La señorita Trixie sonreía. Aquella mujer insoportable estaba enfadada de veras. Gloria siempre había sido amigo suyo. Ahora aquella mujer insoportable tendría que irse, al asilo. Quizá. Pero en aquel momento avanzaba hacia ella, con las uñas color aguamarina crispadas como garras. La señorita Trixie empezó a gritar.

—¡Déjala en paz! —dijo el señor Levy a su mujer—. Ya está bien. Creo que a Susan y a Sandra no les gustaría nada enterarse de esto. Su madre torturando a una anciana, hasta el punto de que las chicas corren peligro de perder todas sus chaquetas de lana y sus faldas pantalón.

—Eso, échame la culpa a mí —dijo con ferocidad la señora Levy—. Fui yo quien metió el papel en la máquina de escribir. Yo la ayudé a teclearlo.

—Escribió usted la carta para vengarse de Levy Pants porque no la jubilaban, ¿verdad?

—Sí, sí —dijo vagamente la señorita Trixie.

—Pensar que confiaba en usted —escupió la señora Levy—. ¡Devuélvame esa dentadura!

Pero su marido le impidió que metiera la mano en su boca.

—¡Silencio! —chilló la señorita Trixie, con los colmillos relampagueantes—. ¿Es que no voy a poder tener un poco de tranquilidad en mi apartamento?
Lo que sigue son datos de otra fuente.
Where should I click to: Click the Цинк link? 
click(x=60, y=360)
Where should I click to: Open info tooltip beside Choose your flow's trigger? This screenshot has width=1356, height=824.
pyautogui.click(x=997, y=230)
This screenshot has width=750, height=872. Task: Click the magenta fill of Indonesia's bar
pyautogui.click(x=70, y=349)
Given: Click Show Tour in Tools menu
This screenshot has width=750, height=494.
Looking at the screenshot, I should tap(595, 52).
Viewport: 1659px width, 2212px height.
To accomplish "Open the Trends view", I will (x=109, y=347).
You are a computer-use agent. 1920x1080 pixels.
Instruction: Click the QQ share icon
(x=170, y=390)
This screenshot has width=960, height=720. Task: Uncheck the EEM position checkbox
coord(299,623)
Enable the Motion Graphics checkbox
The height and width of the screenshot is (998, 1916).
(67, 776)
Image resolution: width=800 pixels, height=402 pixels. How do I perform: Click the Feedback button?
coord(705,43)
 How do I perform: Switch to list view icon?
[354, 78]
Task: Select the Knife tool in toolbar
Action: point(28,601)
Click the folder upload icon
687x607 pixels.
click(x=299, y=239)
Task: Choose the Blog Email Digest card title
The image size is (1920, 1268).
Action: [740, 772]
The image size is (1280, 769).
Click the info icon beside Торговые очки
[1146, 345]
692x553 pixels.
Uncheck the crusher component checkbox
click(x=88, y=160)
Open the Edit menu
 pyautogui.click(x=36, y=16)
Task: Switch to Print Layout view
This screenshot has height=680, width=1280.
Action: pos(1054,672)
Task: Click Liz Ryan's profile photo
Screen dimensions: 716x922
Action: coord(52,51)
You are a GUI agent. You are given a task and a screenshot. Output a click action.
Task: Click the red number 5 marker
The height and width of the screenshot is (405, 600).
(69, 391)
—Si no fuese por tu estúpido y atolondrado «proyecto», esta mujer estaría jubilada hace mucho —dijo el señor Levy a su esposa—. Después de tantos años prediciendo cosas, resulta que eres tú la que casi destruyes Levy Pants.

—Ya entiendo. No la acusas a ella. Acusas a una mujer de ambiciones y de ideales. Si entrase un ladrón en Levy Pants, la culpable sería yo. Necesitas ayuda, Gus. Urgente.

—Sí que la necesito. Y precisamente del médico de Lenny.

—Maravilloso, Gus.

—¡Silencio!

—Pero vas a ser tú quien visite al médico de Lenny —dijo el señor Levy a su mujer—. Quiero que consigas que declare senil e incompetente a la señorita Trixie y que explique los motivos que tuvo para escribir la carta.

—Eso es problema tuyo —contestó furiosa la señora Levy—. Vete tú a verle.

—A Susan y a Sandra no les va a gustar nada enterarse de este pequeño error de su madre.

—Así que me haces chantaje.

—He aprendido algunas cosas de ti. Llevamos casados bastante tiempo, después de todo.

El señor Levy veía la angustia y la cólera aflorar al rostro de su esposa. Por una vez, no tenía nada que decir.

—A las niñas no les gustará enterarse de que su querida madre hizo una estupidez como ésta. Dispon lo necesario para que Trixie vaya a ver al médico de Lenny. Con su confesión y el testimonio de un médico, Abelman no tendrá ninguna posibilidad en este caso. No tenemos más que llevarla al juicio y dejar que el juez la vea.

—Soy una mujer muy atractiva —dijo maquinalmente la señorita Trixie.

—Claro que lo es —dijo el señor Levy, inclinándose hacia ella—. Vamos a jubilarla, señorita Trixie. Con un aumento. Ha pasado usted unos años muy malos.

—¿A jubilarme? —la señorita Trixie jadeó—. Oh, qué sorpresa. Muchísimas gracias.

—Firmará usted una declaración explicando que escribió esa carta, ¿de acuerdo?

—¡Claro que sí! —gritó la señorita Trixie. Qué amistad la de Gloria. Gloria sí que sabía ayudarla. Qué astucia la de Gloria. Gracias a Dios que Gloria había recordado aquella carta mágica—. Diré todo lo que usted me diga.

—Ahora lo entiendo todo —dijo amargamente la señora Levy desde detrás de un montón de periódicos—. Se me chantajea con mis dos hijas queridas. Me apartas a un lado para poder ser más playboy que nunca. Ahora sí que se irá a la basura Levy Pants. Crees que puedes echarme algo en cara, ¿verdad?